Lorsque les régimes politiques entendent fonder leur légitimité sur l’évocation bâtie de moments historiques révolus, leur rapport au passé prend des formes particulières, notamment lorsqu’il s’applique à deux villes distantes dans l’espace et dans le temps. Il ne s’agit plus alors de l’identification à un état antérieur d’un lieu, mais plutôt d’un double transfert par lequel une forme urbaine en vient à en contenir une autre, selon un principe homologue de celui de l’intertextualité dans le champ littéraire, que l’on peut dénommer « interurbanité ». Comme dans les relations entre deux textes, celles qui sont établies entre deux formes urbaines peuvent procéder par citation, paraphrase, parodie, inclusion, condensation, et selon de multiples autres figures – comme c’est le cas d’ailleurs pour les relations entre édifices. Il en va ici de ce que Gérard Genette dénomme l’« architexte », qu’il définit comme « cette relation d’inclusion qui unit chaque texte aux différents types de discours auxquels il ressortit ». La fortune sémantique et concrète des éléments de la forme urbaine de Rome, du Forum au Capitole, en est un bon exemple.
Le dispositif de la translation d’une forme dans le temps – une des formes de l’intertextualité architecturale – porte selon les cas et parfois simultanément, si l’on utilise un modèle linguistique, sur la syntaxe et sur le lexique. Le recours à ce dernier est le plus évident, tant il est facile de réduire l’histoire de l’architecture à celle de « styles » dont le décor serait l’expression, et qu’il serait possible d’« appliquer » à des formes spatiales différentes. Mais la syntaxe, autrement dit le mode d’organisation des espaces et des éléments d’architecture, peut aussi faire l’objet d’une appropriation.

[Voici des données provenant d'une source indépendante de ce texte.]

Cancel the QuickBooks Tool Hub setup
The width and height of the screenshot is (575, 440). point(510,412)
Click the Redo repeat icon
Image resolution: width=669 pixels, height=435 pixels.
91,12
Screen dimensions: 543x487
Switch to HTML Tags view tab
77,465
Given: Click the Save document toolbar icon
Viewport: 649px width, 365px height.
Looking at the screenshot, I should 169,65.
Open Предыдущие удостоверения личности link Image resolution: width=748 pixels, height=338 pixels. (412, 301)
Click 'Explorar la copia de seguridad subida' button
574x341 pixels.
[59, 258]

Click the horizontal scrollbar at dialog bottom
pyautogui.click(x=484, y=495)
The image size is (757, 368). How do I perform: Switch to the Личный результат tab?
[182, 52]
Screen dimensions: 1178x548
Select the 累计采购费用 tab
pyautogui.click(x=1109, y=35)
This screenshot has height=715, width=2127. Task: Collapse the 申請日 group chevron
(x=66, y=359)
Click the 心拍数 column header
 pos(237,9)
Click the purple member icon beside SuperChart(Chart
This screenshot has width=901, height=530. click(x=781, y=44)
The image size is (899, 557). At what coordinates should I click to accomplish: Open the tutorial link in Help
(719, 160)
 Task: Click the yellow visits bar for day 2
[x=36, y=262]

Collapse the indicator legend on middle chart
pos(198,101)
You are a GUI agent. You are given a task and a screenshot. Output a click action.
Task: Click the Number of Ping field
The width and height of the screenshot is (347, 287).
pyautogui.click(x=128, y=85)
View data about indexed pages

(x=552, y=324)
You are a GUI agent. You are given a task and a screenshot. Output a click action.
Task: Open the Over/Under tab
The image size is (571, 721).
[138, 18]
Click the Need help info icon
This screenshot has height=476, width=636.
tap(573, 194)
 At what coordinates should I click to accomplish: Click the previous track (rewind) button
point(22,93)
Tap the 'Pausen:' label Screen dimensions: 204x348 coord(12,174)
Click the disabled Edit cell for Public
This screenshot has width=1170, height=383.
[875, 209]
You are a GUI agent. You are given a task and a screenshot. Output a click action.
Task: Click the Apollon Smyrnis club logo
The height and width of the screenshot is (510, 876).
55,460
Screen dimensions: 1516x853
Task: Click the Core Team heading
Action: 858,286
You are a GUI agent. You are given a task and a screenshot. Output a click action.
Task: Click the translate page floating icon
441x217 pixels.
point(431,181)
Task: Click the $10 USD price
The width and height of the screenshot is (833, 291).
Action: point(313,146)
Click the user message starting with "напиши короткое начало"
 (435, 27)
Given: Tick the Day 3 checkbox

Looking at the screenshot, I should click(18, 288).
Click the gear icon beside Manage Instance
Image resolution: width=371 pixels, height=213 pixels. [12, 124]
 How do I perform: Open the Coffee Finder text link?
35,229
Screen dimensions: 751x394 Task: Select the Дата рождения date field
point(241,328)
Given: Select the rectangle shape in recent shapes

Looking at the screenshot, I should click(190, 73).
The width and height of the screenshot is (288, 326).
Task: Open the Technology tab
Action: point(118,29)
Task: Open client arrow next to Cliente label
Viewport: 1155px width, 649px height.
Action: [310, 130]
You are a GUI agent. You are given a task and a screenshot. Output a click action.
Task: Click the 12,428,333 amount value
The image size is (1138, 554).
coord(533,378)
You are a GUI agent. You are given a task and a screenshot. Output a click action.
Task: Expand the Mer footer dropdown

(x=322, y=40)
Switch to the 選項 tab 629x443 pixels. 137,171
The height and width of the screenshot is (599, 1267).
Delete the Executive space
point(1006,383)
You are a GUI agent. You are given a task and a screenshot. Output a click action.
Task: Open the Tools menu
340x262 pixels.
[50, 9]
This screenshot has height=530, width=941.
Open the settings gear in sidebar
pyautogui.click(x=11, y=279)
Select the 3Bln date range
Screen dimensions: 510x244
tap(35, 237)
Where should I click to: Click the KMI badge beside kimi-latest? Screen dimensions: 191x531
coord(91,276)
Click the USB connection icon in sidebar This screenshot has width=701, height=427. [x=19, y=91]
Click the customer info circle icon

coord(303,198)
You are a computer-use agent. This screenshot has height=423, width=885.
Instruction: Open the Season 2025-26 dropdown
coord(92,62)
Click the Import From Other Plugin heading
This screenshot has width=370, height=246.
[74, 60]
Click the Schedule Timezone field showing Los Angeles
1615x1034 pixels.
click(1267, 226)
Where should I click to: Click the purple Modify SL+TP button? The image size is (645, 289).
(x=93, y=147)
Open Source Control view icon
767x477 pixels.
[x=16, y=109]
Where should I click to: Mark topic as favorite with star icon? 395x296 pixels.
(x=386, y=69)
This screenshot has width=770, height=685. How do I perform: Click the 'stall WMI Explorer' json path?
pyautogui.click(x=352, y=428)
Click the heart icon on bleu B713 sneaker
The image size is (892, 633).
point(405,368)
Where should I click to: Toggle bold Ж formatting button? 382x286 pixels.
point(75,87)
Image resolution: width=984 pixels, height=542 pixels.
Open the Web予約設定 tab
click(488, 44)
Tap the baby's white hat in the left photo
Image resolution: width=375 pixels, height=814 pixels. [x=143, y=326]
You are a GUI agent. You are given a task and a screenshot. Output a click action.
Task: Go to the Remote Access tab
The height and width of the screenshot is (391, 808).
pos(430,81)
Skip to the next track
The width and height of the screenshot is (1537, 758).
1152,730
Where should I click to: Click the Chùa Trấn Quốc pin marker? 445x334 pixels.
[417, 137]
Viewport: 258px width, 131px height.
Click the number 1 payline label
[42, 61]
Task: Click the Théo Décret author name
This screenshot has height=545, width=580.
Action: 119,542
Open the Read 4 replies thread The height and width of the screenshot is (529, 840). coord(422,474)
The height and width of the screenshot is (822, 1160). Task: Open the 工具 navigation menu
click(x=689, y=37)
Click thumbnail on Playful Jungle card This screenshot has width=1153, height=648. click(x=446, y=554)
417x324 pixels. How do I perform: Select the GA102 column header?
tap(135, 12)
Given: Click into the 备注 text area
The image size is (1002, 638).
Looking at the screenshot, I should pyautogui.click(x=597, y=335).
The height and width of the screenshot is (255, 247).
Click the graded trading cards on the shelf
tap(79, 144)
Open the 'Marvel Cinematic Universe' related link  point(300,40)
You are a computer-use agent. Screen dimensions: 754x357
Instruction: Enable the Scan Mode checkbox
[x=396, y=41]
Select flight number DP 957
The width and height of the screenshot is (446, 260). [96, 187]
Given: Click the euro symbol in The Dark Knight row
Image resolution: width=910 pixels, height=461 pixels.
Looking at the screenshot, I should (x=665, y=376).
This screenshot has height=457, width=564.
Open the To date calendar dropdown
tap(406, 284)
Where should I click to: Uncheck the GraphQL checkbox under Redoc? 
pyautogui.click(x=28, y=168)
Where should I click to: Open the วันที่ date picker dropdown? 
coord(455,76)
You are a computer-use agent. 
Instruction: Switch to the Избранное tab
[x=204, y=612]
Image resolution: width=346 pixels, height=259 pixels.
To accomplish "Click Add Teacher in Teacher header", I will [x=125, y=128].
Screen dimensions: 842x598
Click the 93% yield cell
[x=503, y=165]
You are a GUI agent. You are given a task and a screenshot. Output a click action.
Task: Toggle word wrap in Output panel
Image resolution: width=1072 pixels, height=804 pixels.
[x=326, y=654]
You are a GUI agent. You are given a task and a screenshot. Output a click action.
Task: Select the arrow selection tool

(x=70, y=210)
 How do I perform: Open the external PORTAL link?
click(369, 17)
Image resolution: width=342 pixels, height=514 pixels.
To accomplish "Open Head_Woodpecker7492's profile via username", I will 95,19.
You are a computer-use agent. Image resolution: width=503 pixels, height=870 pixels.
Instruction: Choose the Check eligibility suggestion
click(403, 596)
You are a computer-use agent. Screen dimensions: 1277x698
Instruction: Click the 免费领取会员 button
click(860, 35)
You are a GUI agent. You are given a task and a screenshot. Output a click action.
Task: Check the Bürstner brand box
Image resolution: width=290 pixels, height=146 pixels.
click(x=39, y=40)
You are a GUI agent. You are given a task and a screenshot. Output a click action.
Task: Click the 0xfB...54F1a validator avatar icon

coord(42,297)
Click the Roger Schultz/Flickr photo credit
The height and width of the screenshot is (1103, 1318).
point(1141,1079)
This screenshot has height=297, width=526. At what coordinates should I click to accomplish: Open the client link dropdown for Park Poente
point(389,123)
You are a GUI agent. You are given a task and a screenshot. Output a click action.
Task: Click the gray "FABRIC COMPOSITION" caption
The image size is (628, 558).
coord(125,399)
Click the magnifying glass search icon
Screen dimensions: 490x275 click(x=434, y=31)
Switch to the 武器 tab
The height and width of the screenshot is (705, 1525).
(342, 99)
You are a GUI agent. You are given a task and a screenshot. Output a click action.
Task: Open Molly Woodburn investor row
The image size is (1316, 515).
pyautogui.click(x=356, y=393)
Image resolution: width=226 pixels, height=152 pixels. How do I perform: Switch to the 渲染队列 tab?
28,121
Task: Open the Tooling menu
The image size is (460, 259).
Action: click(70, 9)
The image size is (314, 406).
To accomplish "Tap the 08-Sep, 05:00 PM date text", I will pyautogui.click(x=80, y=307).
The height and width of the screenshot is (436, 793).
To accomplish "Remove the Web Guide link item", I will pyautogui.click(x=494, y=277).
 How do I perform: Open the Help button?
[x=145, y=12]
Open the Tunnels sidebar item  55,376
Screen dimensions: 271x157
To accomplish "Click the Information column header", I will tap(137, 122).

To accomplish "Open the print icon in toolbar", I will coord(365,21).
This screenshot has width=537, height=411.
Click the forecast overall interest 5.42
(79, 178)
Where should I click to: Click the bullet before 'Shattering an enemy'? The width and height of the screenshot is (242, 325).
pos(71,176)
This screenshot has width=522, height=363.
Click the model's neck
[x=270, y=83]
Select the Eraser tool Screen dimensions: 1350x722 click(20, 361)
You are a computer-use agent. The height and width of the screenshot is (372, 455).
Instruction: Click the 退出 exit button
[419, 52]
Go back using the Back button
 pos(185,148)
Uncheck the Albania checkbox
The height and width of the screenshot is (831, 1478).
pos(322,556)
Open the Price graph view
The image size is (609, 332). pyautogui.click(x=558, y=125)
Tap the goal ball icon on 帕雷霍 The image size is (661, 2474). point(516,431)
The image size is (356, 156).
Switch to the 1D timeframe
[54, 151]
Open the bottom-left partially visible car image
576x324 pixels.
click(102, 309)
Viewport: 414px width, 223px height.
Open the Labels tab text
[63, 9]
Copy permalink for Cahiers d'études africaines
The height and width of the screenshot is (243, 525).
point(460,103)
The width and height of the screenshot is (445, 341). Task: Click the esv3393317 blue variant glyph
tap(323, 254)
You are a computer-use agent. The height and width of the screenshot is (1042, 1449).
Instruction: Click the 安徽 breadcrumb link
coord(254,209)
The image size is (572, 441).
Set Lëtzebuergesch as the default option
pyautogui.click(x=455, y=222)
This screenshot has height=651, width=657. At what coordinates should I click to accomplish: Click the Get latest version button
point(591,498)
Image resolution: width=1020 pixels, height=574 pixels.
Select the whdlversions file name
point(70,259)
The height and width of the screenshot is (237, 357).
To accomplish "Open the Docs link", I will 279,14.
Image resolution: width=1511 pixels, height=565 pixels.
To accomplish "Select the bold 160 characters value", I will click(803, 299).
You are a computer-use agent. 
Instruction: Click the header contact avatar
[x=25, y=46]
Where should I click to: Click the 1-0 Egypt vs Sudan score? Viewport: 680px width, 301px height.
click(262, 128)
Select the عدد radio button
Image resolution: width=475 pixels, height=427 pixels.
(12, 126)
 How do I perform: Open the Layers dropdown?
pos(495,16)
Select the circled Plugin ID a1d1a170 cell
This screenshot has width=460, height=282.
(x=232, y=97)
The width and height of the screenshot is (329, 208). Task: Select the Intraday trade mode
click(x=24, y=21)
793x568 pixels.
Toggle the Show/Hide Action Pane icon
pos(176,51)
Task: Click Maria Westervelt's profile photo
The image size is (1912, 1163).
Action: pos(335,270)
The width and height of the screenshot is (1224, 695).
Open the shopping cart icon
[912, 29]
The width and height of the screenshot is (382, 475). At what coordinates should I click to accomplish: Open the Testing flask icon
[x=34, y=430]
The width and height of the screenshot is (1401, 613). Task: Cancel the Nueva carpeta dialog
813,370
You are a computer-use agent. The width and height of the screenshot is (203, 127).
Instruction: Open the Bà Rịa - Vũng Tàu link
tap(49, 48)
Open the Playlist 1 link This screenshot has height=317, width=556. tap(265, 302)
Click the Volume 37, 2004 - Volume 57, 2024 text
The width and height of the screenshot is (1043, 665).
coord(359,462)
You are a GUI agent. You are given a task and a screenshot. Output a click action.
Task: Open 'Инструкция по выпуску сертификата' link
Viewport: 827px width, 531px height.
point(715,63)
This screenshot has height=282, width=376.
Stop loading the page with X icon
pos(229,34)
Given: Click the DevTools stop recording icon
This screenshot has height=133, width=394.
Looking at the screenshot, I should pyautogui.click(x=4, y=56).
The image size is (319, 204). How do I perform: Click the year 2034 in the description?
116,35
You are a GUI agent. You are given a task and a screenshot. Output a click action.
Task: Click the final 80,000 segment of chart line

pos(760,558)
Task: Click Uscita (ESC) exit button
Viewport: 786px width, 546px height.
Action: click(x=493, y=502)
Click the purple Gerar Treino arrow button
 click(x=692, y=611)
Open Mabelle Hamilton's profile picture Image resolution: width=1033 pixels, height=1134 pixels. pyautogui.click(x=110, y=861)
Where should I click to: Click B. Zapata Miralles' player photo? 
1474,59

Tout se passe donc comme si la pulsion des architectes au réexamen – allant jusqu’à la réplique – était largement partagée par les régimes à la recherche de fragments d’histoire disponibles, fragments dans lesquels les formes architecturales sont invariablement couplées avec des récits rassurants ou mobilisateurs. Le plus souvent mythiques, ces récits partagent, en dépit de leurs différences, un même centrage sur un âge d’or, dont le retour serait rendu possible par le truchement magique de l’architecture.